= Kendriya Vidyalaya Bambolim =

K V Bambolim is a Kendriya Vidyalaya in the 3TTR, 5TTR and 2STC army camp, in Bambolim, Goa, India.
Nested in the mountains of Bambolim, it has a panoramic view of the city of Panaji. The school has sports, academics and other curricular activities.

Sprawling over seven acres of land, Kendriya Vidyalaya Bambolim Camp is situated in the surroundings of Bambolim in the Army Camp, near GMC, along NH-17, only 5 km away from Panaji.
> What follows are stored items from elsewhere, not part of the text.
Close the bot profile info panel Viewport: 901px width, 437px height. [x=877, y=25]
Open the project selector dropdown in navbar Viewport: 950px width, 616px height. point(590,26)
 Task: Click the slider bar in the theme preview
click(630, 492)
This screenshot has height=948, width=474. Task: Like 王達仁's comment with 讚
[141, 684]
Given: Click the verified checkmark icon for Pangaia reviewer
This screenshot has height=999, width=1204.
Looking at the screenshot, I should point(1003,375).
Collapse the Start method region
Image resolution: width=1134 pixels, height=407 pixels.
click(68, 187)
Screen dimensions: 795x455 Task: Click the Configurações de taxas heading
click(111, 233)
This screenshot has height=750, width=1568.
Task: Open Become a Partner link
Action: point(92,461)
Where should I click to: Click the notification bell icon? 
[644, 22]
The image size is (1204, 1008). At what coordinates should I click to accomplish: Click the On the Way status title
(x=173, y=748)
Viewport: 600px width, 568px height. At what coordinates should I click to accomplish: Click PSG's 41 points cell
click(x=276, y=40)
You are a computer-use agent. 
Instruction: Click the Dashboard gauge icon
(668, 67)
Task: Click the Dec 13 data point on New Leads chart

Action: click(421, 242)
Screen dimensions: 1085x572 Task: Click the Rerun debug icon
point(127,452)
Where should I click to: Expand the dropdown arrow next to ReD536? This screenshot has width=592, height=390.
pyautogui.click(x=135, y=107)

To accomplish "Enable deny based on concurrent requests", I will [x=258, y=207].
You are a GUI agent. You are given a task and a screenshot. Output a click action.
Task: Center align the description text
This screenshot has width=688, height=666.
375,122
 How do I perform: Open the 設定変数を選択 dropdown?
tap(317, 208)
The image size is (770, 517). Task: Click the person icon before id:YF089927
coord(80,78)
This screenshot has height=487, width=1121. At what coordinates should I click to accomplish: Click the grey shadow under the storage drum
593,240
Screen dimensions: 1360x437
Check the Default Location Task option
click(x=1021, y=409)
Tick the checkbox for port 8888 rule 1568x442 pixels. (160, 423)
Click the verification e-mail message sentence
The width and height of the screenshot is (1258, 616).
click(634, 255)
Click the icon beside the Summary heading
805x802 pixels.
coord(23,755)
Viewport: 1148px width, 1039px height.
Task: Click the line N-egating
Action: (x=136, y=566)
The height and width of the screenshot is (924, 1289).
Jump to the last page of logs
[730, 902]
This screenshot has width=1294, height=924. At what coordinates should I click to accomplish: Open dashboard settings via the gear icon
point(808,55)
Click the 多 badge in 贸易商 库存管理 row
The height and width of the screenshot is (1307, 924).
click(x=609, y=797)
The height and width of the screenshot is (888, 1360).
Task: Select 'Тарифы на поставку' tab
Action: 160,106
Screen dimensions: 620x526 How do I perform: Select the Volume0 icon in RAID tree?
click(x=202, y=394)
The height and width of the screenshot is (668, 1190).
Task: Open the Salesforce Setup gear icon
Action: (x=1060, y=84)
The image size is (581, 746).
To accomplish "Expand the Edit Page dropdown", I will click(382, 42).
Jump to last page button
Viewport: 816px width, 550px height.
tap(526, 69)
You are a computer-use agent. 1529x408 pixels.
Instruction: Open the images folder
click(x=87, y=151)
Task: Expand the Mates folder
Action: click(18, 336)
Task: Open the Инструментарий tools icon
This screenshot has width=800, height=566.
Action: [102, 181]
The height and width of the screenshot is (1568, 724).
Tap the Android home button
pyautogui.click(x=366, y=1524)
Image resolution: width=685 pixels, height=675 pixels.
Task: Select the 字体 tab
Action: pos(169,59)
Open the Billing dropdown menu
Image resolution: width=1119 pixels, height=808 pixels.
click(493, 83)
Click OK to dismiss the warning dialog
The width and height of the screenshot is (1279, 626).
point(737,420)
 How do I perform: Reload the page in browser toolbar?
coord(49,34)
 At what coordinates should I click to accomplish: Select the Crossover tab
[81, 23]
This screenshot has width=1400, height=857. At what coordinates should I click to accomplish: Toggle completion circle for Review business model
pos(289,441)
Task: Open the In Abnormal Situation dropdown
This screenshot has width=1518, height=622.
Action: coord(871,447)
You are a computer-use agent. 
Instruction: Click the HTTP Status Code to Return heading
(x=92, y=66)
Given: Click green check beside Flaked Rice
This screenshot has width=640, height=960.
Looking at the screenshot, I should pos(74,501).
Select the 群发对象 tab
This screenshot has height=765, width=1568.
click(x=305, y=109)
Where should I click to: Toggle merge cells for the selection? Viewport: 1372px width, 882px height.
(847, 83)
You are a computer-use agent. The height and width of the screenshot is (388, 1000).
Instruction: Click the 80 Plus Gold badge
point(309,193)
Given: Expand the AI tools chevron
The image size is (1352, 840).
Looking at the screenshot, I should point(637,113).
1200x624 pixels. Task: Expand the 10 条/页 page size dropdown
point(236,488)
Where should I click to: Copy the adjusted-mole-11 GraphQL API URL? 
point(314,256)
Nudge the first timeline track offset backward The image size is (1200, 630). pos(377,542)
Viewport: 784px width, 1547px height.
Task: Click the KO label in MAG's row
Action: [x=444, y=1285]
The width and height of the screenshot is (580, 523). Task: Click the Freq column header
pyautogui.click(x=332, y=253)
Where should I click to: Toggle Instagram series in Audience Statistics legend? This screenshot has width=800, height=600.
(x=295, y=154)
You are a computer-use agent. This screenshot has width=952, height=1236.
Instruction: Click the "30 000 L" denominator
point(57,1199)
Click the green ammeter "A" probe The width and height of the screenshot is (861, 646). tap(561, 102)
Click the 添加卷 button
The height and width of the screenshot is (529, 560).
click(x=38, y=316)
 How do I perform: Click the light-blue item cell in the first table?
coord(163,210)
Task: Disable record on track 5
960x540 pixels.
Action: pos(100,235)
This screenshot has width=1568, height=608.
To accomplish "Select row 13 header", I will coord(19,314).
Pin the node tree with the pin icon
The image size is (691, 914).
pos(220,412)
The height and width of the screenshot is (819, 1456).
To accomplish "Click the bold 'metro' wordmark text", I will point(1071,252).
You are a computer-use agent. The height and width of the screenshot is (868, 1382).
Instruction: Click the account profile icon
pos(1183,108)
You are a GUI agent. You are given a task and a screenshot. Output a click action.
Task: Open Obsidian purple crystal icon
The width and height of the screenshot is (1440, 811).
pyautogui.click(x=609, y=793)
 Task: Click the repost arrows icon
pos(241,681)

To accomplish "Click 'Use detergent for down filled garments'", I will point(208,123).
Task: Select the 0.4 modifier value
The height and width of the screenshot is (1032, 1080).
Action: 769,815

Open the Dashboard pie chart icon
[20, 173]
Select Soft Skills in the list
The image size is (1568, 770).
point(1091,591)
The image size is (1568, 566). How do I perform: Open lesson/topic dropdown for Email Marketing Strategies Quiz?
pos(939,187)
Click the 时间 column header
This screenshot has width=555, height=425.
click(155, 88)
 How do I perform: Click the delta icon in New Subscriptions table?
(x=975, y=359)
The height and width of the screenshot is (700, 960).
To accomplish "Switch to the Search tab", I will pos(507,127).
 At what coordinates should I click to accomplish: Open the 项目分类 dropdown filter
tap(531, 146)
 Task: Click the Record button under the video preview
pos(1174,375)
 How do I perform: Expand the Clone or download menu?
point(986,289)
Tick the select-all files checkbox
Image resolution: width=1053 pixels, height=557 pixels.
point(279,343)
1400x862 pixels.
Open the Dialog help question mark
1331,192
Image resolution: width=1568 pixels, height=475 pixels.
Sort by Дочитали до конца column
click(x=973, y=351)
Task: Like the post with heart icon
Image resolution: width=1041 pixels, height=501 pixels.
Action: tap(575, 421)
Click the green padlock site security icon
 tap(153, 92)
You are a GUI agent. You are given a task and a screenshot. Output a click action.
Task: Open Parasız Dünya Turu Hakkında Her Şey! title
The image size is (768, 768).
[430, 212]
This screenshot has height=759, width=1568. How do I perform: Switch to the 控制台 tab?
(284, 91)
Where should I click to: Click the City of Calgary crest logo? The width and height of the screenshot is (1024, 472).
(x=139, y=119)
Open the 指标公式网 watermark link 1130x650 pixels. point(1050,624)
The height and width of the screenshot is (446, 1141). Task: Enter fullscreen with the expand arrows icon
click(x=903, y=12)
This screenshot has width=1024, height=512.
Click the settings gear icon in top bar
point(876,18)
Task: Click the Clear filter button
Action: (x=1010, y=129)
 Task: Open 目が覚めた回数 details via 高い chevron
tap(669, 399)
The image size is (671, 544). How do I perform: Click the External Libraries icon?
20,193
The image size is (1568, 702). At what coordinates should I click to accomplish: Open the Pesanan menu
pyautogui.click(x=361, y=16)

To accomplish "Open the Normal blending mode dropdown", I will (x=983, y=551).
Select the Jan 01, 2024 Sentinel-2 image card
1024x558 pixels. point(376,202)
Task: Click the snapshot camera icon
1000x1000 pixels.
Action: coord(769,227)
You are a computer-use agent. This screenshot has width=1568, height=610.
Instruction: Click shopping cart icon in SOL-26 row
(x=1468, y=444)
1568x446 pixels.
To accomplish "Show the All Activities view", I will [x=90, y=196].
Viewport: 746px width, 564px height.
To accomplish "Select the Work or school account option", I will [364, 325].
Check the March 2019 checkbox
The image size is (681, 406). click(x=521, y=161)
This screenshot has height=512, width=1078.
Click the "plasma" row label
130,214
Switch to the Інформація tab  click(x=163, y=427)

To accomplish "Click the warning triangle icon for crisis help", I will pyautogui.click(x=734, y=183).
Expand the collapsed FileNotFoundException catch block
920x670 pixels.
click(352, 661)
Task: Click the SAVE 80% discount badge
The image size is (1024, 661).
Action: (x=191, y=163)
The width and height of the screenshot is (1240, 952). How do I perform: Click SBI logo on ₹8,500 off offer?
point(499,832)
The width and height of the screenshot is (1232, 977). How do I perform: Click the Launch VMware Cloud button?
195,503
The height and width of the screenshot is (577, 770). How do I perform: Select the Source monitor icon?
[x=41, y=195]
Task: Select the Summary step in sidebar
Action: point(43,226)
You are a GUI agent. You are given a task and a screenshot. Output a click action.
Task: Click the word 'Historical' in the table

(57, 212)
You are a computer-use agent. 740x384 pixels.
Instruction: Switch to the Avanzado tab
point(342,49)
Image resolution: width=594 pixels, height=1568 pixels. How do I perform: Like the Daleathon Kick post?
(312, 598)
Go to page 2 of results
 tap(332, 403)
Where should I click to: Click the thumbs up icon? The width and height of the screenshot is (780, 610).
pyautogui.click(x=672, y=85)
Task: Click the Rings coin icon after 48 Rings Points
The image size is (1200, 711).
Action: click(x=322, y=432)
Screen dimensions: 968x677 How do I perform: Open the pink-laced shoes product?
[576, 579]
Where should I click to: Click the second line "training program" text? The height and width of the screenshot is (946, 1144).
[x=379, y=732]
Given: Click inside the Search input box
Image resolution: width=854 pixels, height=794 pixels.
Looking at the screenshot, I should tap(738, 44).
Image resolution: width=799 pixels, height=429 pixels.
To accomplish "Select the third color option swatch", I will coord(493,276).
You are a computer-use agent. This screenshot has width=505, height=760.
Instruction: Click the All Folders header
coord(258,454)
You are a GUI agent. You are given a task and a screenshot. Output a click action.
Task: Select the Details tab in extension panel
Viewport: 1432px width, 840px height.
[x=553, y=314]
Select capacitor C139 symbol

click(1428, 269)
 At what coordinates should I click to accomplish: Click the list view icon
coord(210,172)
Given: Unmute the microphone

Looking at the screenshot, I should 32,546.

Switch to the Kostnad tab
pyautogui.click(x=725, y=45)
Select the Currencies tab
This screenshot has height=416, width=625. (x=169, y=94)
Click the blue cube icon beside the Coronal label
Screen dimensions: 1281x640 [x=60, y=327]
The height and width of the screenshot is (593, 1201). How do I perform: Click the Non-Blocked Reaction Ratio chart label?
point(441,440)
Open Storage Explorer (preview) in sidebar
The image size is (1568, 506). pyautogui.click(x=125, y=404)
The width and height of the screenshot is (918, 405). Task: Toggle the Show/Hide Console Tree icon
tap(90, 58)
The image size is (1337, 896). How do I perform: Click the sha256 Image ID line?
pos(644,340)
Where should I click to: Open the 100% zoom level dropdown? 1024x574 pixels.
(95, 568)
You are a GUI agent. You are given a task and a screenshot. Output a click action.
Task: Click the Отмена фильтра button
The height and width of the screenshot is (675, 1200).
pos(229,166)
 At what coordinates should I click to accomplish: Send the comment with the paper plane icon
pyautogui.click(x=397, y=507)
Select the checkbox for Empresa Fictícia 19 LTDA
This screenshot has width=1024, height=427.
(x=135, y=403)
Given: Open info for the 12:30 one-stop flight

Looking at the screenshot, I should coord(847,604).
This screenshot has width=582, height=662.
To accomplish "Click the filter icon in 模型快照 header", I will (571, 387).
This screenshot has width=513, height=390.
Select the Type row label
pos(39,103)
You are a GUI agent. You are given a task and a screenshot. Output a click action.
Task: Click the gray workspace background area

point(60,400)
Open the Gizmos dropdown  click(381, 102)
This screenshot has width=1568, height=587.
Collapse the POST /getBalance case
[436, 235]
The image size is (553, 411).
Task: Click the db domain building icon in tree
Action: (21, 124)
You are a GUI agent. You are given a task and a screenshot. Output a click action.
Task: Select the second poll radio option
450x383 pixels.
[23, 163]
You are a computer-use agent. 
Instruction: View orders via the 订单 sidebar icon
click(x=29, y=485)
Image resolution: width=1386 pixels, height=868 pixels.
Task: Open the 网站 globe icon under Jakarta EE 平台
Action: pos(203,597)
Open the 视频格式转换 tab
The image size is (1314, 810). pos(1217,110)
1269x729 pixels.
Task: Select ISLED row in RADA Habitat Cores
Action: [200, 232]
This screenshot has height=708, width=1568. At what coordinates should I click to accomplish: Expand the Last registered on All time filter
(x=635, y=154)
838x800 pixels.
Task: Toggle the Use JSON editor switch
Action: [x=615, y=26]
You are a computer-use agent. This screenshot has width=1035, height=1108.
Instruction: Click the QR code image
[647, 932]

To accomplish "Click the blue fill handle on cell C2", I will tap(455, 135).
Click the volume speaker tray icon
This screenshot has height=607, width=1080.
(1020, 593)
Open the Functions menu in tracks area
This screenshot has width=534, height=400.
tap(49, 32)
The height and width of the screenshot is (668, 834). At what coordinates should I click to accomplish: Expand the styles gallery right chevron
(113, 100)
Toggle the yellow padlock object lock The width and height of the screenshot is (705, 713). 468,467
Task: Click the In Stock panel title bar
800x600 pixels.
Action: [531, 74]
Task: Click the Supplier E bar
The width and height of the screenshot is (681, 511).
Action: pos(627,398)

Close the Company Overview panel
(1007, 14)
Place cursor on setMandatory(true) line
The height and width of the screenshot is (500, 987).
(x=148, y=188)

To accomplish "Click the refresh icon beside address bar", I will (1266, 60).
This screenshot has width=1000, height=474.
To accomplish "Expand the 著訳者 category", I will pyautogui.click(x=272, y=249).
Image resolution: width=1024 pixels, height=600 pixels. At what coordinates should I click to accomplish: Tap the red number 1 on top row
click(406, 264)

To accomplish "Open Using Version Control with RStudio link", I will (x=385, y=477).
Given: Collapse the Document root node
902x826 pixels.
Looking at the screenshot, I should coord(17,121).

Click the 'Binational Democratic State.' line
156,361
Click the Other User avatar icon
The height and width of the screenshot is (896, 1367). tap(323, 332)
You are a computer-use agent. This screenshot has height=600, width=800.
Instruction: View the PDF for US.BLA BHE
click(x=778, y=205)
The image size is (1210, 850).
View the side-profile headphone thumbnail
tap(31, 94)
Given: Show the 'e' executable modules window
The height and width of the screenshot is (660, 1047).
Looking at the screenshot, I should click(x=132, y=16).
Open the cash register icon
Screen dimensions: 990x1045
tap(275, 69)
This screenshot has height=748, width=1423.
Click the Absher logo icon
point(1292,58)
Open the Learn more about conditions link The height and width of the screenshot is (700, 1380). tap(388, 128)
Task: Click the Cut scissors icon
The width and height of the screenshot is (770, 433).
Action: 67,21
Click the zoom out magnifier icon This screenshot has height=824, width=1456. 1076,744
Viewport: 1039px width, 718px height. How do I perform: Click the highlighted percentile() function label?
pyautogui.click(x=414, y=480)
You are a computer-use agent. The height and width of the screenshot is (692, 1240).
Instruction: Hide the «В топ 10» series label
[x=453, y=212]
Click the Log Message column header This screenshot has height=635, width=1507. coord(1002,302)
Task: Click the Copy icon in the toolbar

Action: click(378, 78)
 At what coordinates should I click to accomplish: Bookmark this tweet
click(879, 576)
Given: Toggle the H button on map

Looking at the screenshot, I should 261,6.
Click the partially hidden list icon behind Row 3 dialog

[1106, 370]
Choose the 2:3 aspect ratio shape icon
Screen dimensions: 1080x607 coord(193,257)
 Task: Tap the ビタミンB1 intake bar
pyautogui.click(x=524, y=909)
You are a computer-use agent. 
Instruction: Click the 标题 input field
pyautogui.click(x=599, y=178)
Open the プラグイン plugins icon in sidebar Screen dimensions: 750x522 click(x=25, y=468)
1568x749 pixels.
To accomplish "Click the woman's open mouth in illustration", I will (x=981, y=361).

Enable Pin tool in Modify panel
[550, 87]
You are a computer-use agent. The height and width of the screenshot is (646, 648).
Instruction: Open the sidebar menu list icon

Started in 1984 up to class V, it caters to the educational needs of the children of defence personnels, state and central government employees and others. It is a double section school running classes from I to XII (Commerce and Science stream).

== Administration ==
The school begun functioning in the academic year of 1984-85. The hierarchy of the school consists of a Principal, Vice Principal and other staff (teaching and non teaching). The present principal is Sri Patil R A since 11 August 2017. The school has a Chairman, held by the Commanding Officer, 3TTR, 5TTR and 2STC. The Chairman presides over the PTA meetings. The Chairman is Brigadier A K Sharma, Commandant 2STC.

Starting from 2010, the school has a Student Council consisting of the School Captains, Vice Captains, Sports Captains, House Captains, Vice Captains, Sports Captains all elected by the students of the school. The Captains are selected from the senior most class while the Vice Captains are selected from the second senior most class.

The school falls under the Mumbai region of the KVS for all purposes, including examinations and inter-school competitions. The Secondary and Post-Secondary examinations in the Tenth and Twelfth standards are held under the Chennai region.

== Academics ==

The staff of the school consists of permanent and temporary teachers. The school follows the syllabus accorded by the CBSE. The school offers Science and Commerce at the pre university level.

== Curricular activities ==

Every Friday the students from the four houses compete against their peers in activities such as debates, dance, elocution, declamation, mimes, group dance, and quizzes.

Apart from the inter-house competitions the students participate with other Kendriya Vidyalayas in Regional and National Level science and social science fairs that are held each year. The school has a Scouts and Guides unit.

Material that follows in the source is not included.